_Page excerpt_
SCOTT PENKAVA: ad hoc ad hominem
April 8 – April 24, 2016
Opening Reception – Sunday, April 10, 7PM
For immediate release
Scott Penkava’s “ad hoc ad hominem” is a bent re-imagining of a work-space, that examines the benefits and pitfalls of a studio practice. The anchor piece of the show, titled “all the useless things my hands have done…” is a large work table, covered in artworks, tools, books and distractions, that slowly and of it’s own accord tilts itself up and then comes back down to rest. To quote the artist, “One day in grad school I set my over loaded backpack down on the end of my sawhorse style table, the whole thing tumbled toward me. As I stood there trying to assign blame to the crappy table or the heavy bag, I realized that I made both of them, and that this was going to be a battle that went on forever, and I was going to have to accept the disruptive and balancing force that was my studio, or I was going to have to quit, and let that disruption manifest itself in my everyday life.”

_Stored data_
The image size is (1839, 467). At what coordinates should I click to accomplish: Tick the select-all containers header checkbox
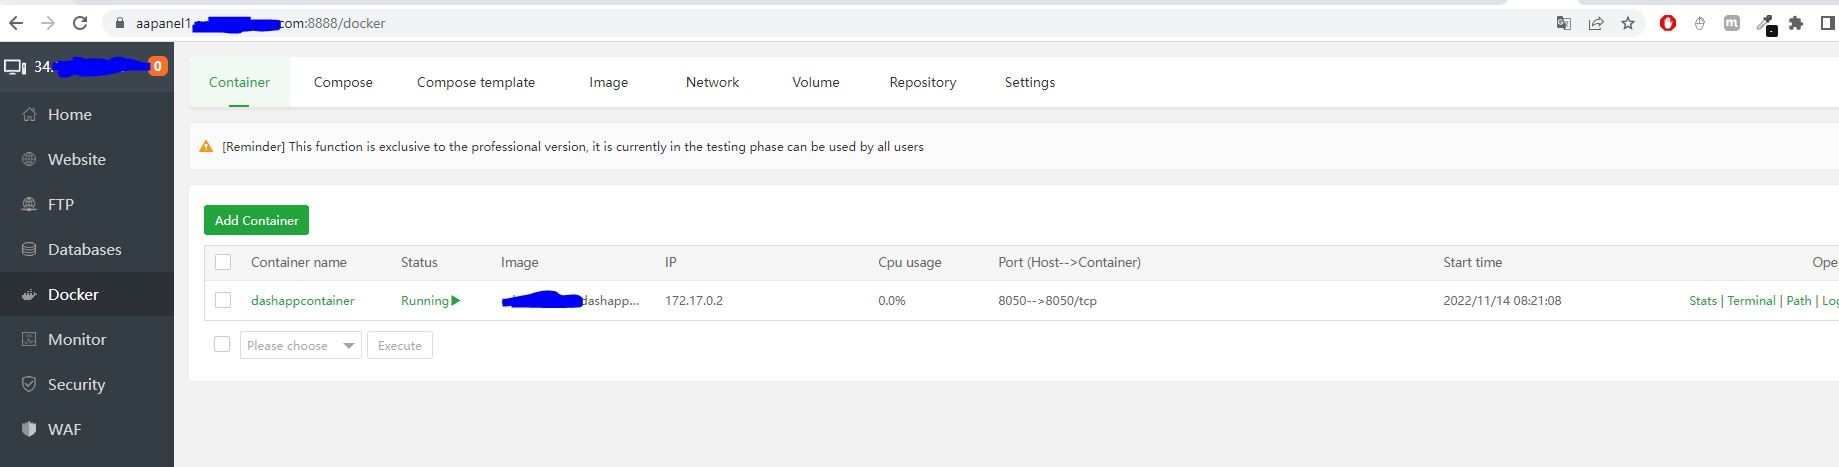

==

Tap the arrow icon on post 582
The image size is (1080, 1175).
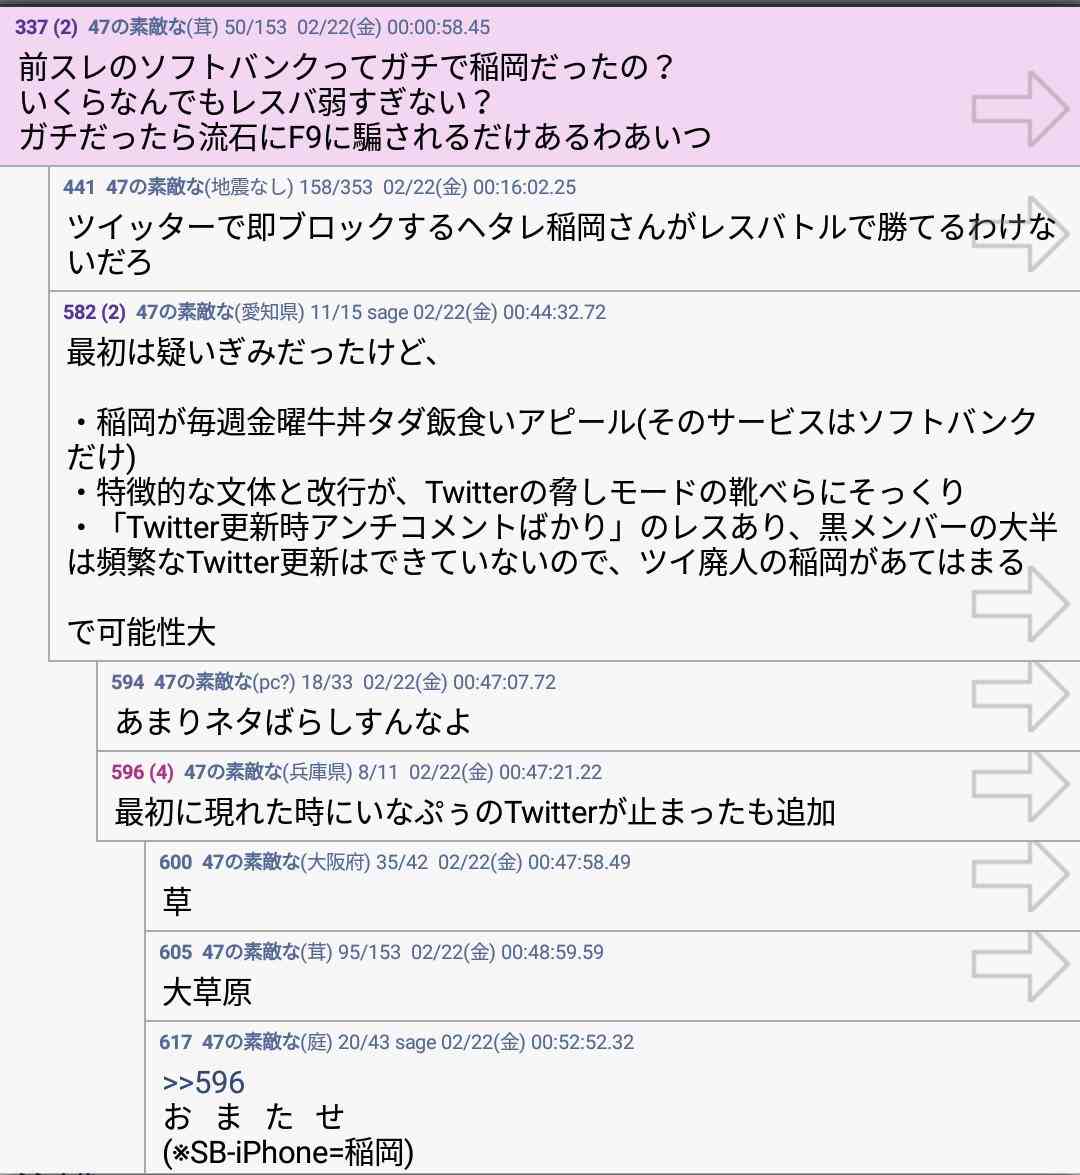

...

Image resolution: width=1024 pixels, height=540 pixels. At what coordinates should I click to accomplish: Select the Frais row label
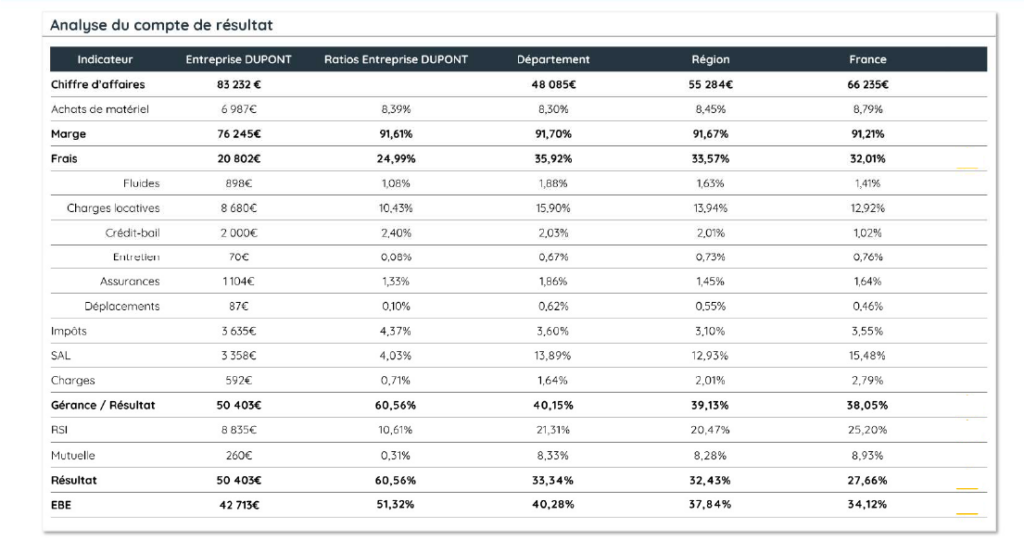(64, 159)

_What is being asked_
Write the next part of the press release for Scott Penkava's exhibition "ad hoc ad hominem," continuing from its last sentence.

_Result for this task_
The titular piece of the show, “ad hoc ad hominem” pulls its title from two latin phrases meaning “for this” and “at the person”, ad hoc being familiar to most artists as description of a slapdash approach to making, often used by artists such as Bruce Nauman, whose fingerprints are all over this work. The phrase ad hominem is less familiar; it refers to an argument that is made by attacking the character of the person making rather than the argument itself. The work is an awkward piece suspended from a chain where a casting of a thumb is eternally drilled into by a mechanized exacto knife. Again from a conversation with the artist, “My former studiomate and friend Katherine Behar, who generally considers herself a performance/ video artist, said to me one day, ‘I’m making sculpture now!’ I was puzzled because she had made a bunch of objects in the time I had known her and I said as much, she replied, ‘The material I’m working with now is toxic and the process is dangerous, that’s real sculpture.’ She was being funny of course, but when I looked around my studio and saw the way that the objects and processes that were everywhere threatened me I realized that there was something that courted death in the practice of sculpture. Most other fields have been able to eliminate their poisons, but sculpture has a strong death drive that seems built into it.”
One of the smaller works in the show entitled “it’s not much for collateral…” is a sculpture of a laptop, lovingly, albeit roughly constructed from parts of old VCRs. The form meditates on the ubiquity of the current technology that has replaced the technology of the material used to make this copy. Karl Marx wrote, ‘Men make their own history, but they do not make it just as they please, they do not make it under circumstances chosen by themselves, but under circumstances directly encountered, given and transmitted from the past’ (Marx, 1951). This work creates a trash totem to an idol of modern design, playing with representation and presentation, while never giving over to simulation.